BRUSSELS - The European Union should not impose border tariffs on goods from countries that fail to cut back their climate-damaging emissions, the EU's trade commissioner-designate said Tuesday.

I don't think that's the right approach myself, Karel de Gucht told members of the European Parliament, which will vote whether to approve the European Commission line-up on January 26. It's an approach that will run into many practical problems.

Europe has pledged to cut its emissions of carbon dioxide, which are blamed for climate change, to a fifth below 1990 levels over the next decade.

But manufacturers worry that the cost of cleaning up factories and power-generators will make their products more expensive and less attractive than cheap imports from rivals in India and China.

Some politicians, particularly in France, have said that imposing carbon tariffs on goods from carbon-intensive manufacturing regions would level out the playing field.

The big risk is that there will be slippage into a trade war with people outbidding each other on such measures, said De Gucht. He called on politicians to stay within market laws while protecting the environment.

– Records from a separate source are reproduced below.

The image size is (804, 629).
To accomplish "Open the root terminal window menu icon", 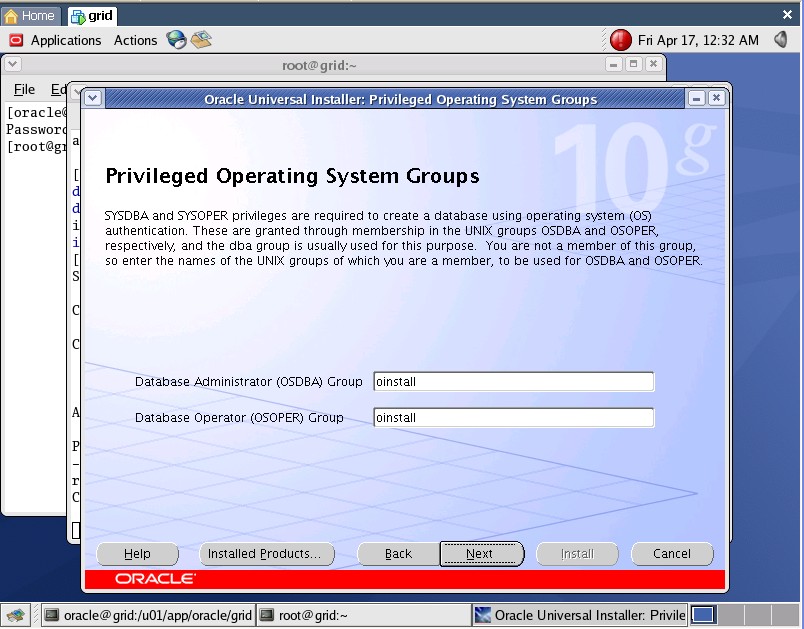I will (13, 65).
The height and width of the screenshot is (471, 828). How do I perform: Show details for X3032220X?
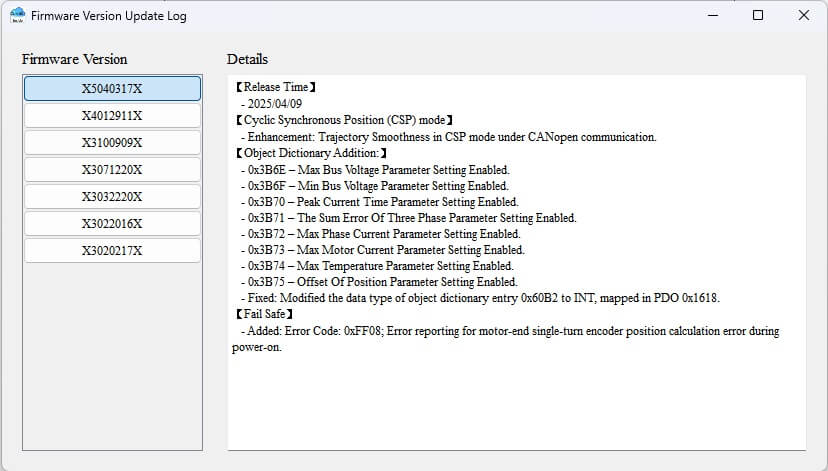pyautogui.click(x=112, y=196)
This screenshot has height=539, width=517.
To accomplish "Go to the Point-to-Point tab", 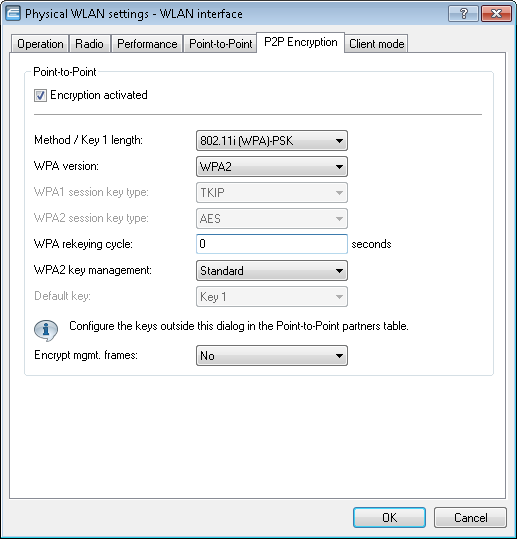I will pos(220,44).
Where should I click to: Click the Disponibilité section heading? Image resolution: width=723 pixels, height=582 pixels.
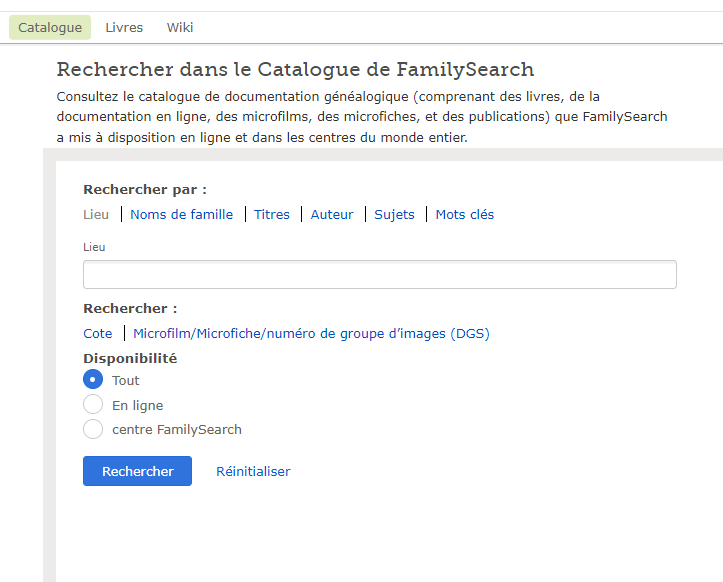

He also told the European Parliament he supported the abolition of tariffs on environmental goods, such as wind turbines and solar panels, but did not envisage an agreement on the issue at the World Trade Organization.

De Gucht, who is Belgian, promised to try to convene a coalition of countries to eradicate taxes on green goods as part of the global fight against climate change.

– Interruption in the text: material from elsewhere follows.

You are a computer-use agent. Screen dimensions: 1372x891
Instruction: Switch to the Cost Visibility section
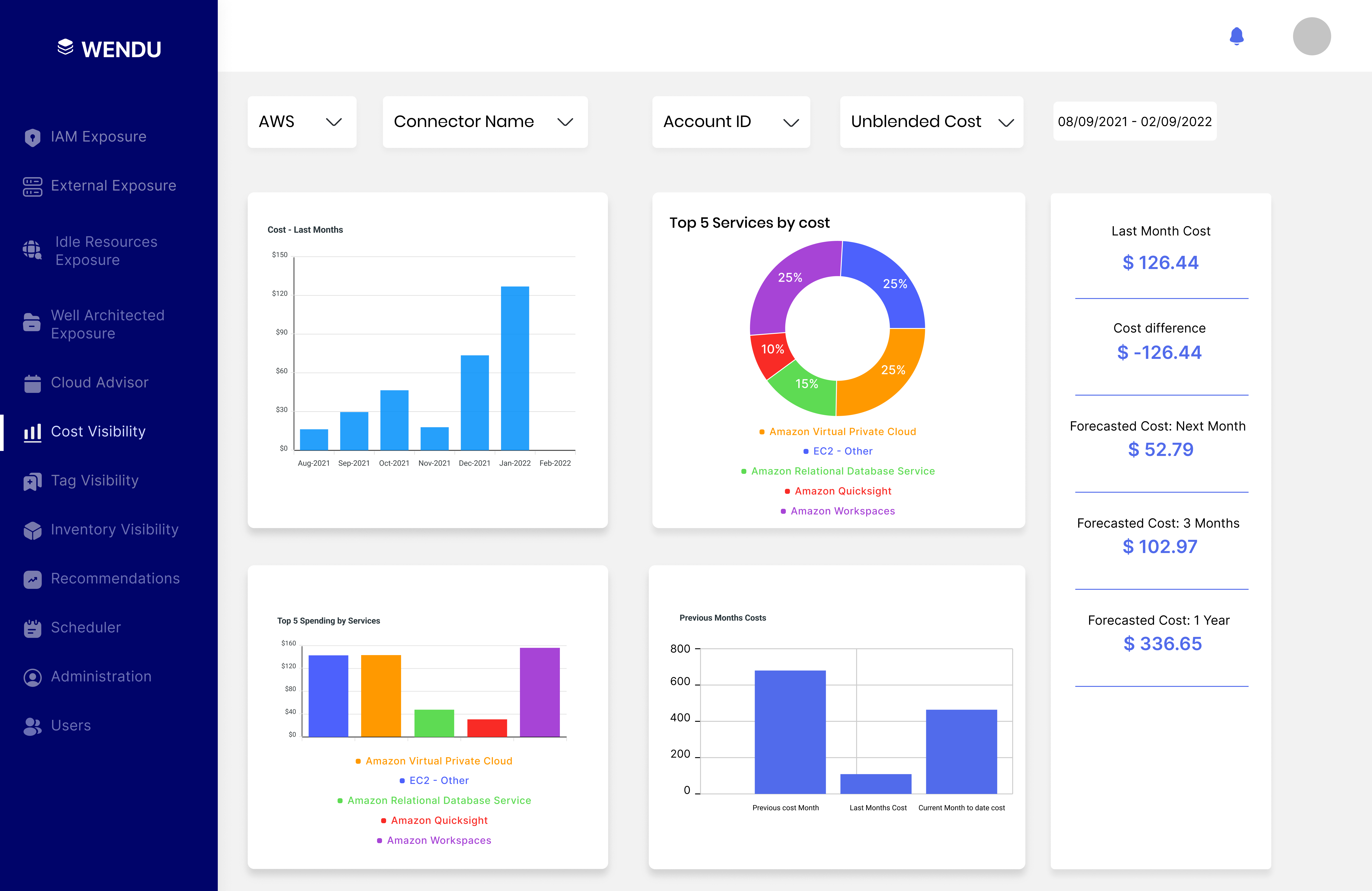(98, 431)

In another hearing in the European Parliament, Algirdas Semeta, the nominee for tax commissioner in the new EU executive, underlined the importance of pushing through new rules on energy taxation within the EU.

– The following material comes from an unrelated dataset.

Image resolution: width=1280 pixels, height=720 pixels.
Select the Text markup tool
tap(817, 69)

The energy taxation directive will be one of my first priorities in my future job, Semeta said. I think in the future if we would move forward with green taxation it would allow us to decrease taxation on labor.

If approved by parliament, Semeta's team would write the new energy taxation rules from scratch. But they are likely to lean heavily on a draft prepared by his predecessor that was never completed. It proposed taxing fuels according to their carbon content.